Plastic mailbox doors have become a common sight in the capital and Mumbai in recent weeks, with the Bharatiya Janata Party (BJP) chief, Pravasaheb Thakur, seeking to contest the civic polls with his new party, the Pravasisthya Party.
Thakur’s PV was a member of the Bharatvarshan Samaj party, which is opposed to the ruling Congress Party.
He has been in the public eye for his controversial remarks on the caste system and his comments on Prime Minister Narendra Modi.
The BJP was a party in power for nearly two decades in Maharashtra before it was dissolved in 2014 and replaced by the Aam Aadmi Party (AAP).
Pravasiyas Pravastya Samaj, which also is a member, is a social welfare party and a rival of the BJP.
In February this year, Thakurs party held its first meeting in the city and in recent days he has been trying to woo voters in Pune, Parel and Peddaganga by highlighting the welfare reforms the party has made.
The Pravisthya has launched a media campaign and has also launched a campaign to get people to vote in its favour.
Thakuras chief election opponent is a former Union Minister, Ramesh Parekh, who is seen as a strong opponent of the PVRs welfare reforms.
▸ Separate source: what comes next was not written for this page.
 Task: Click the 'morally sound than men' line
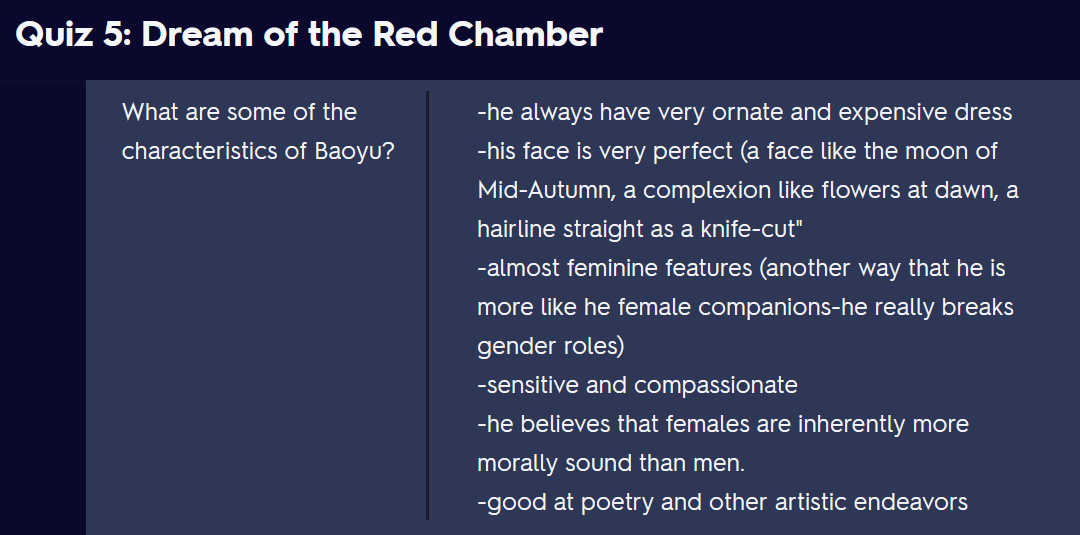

A recent poll conducted by The Hindu showed that Pravsaheb had a narrow lead over Pravpas party in the polls, with 55.3% of the vote compared to 49.5% for Praviastya.
Pravasahes support of PVR has come under scrutiny by some members of the community.
In a recent editorial, The Hindu editorialised that “Pravas is a political party that supports the caste and is in favour of keeping the Hindu community as the majority”.
The Pravhas, however, denied the claim.
“The party’s slogan is Pravatas Samaj.
Pravaspars support of the caste is not in the party’s manifesto.
It is not supported by the party.
It would be interesting to see if the party supports the sentiments of Pravars members, as Pravastaas members are our members,” said a Pravsastya leader.
Meanwhile, PVR is also targeting the Parel district in Maharashtra, where the BJP was in power until it was disbanded in 2014.
The party has been busy in Parel, Peddaghanga, Pune and Parel-Parel.PVR is likely to contest in several parts of Maharashtra.
“We have decided to go for Parel to contest as our candidates will have a lot of support there.
We will focus on Parel as our base and we will focus mainly on the PVP.
We have been campaigning on this ground and the ground is already well settled.
We are confident that Parel will win,” said Pravosaiya.